Em declarações ao jornal norte-americano The Washington Post, a autora deste estudo, Sangeetha Abdu Jyothi, lamentou ter utilizado o termo “Apocalipse da Internet” pela atenção que suscitou nas redes sociais. Voltamos a recorrer à explicação de José Augusto Matos, que aponta que, apesar de o estudo ter sido apresentado em 2021, não chegou a constar em “nenhum periódico revisado por pares“, ou seja, não é subscrito por nenhum outro especialista nem é aceite como universalmente válido na comunidade científics.
Conclusão
Não há nenhuma sustentação para a teoria que está a circular nas redes sociais. “Tempestades” e “ventos solares” existem, como sempre existiram e já causaram fortes impactos no planeta Terra. Uma possível perturbação nos serviços de comunicação é admitida pela NASA e por especialistas ouvidos pelo Observador, mas tal não deve ser confundido com um “apocalipse da Internet”.
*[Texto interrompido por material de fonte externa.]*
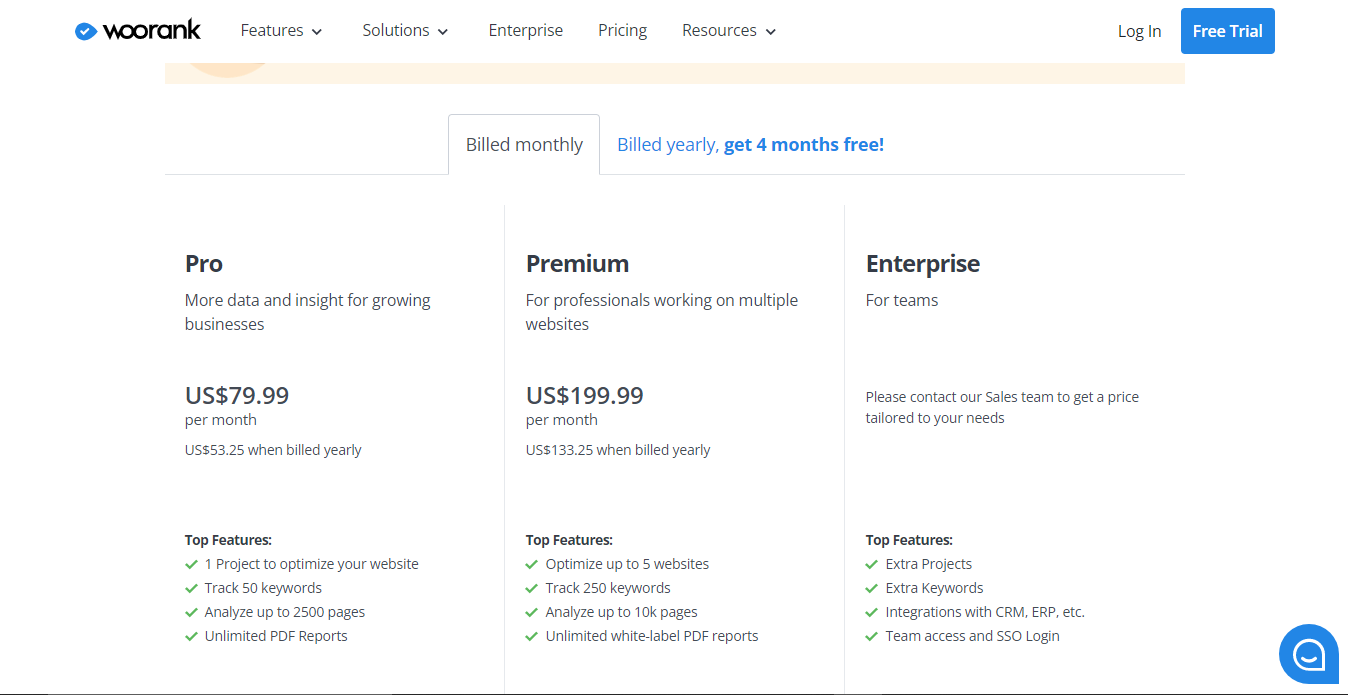Click checkmark beside Unlimited PDF Reports
The image size is (1348, 695).
point(192,637)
Apenas uma académica, Sangeetha Abdu Jyothi, admitiu essa possibilidade. Mas veio, pouco mais tarde, lamentar ter escolhido a expressão “apocalipse da Internet” pela atenção que ganhou nas redes sociais.
Assim, de acordo com o sistema de classificação do Observador, este conteúdo é:
ERRADO
No sistema de classificação do Facebook este conteúdo é:
FALSO: as principais alegações do conteúdo são factualmente imprecisas. Geralmente, esta opção corresponde às classificações “falso” ou “maioritariamente falso” nos sites de verificadores de factos.